PAGE TEXT
*****
The Upper Rhenish Circle (Oberrheinischer Reichskreis) was an imperial circle of the Holy Roman Empire established in 1500 on the territory of the former Duchy of Upper Lorraine and large parts of Rhenish Franconia including the Swabian Alsace region and the Burgundian duchy of Savoy. Many of the circle's states west of the Rhine river were annexed by France under King Louis XIV during the 17th century, sealed by the 1678/79 Treaties of Nijmegen.
*****
RECORDED INFORMATION

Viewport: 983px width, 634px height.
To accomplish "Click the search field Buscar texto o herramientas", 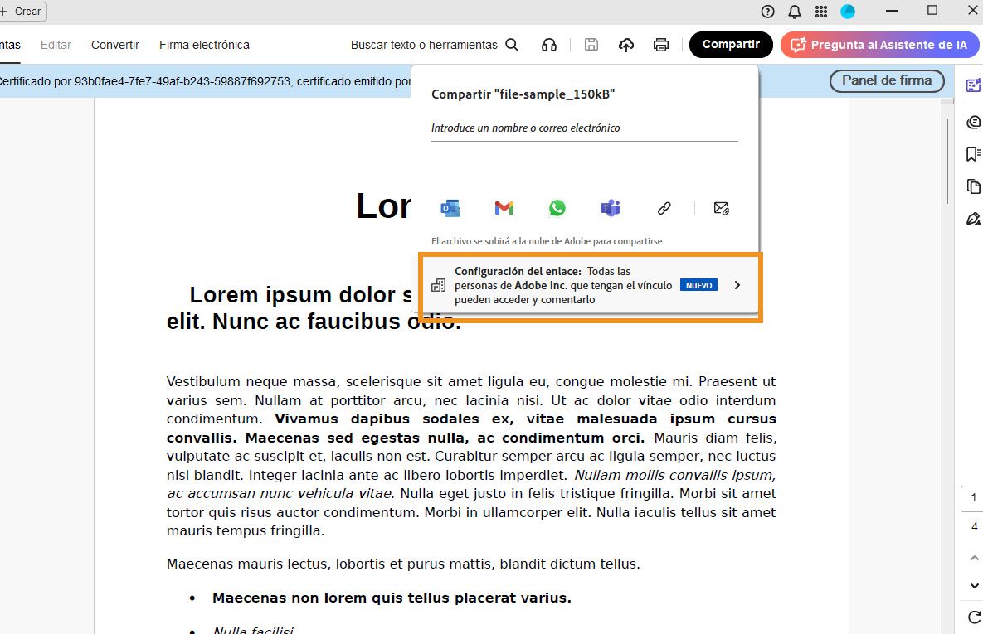I will 423,45.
*****
SET TASKS
1. In the passage on the Upper Rhenish Circle, reproduce the text from "The Upper Rhenish" to "Treaties of Nijmegen.", changing "annexed" to "seized".
2. Answer these questions using the passage on the Upper Rhenish Circle:
(a) In what year was the circle established?
(b) Under which king did France annex many of the circle's states west of the Rhine?
(c) Which treaties sealed those annexations?
3. Summarize the passage on the Upper Rhenish Circle in two sentences.

EXPECTED RESPONSES
1.
The Upper Rhenish Circle (Oberrheinischer Reichskreis) was an imperial circle of the Holy Roman Empire established in 1500 on the territory of the former Duchy of Upper Lorraine and large parts of Rhenish Franconia including the Swabian Alsace region and the Burgundian duchy of Savoy. Many of the circle's states west of the Rhine river were seized by France under King Louis XIV during the 17th century, sealed by the 1678/79 Treaties of Nijmegen.

2.
(a) 1500
(b) King Louis XIV
(c) The 1678/79 Treaties of Nijmegen

3. The Upper Rhenish Circle was an imperial circle of the Holy Roman Empire, established in 1500 on the territory of the former Duchy of Upper Lorraine and large parts of Rhenish Franconia. During the 17th century, France under King Louis XIV annexed many of its states west of the Rhine, which the 1678/79 Treaties of Nijmegen sealed.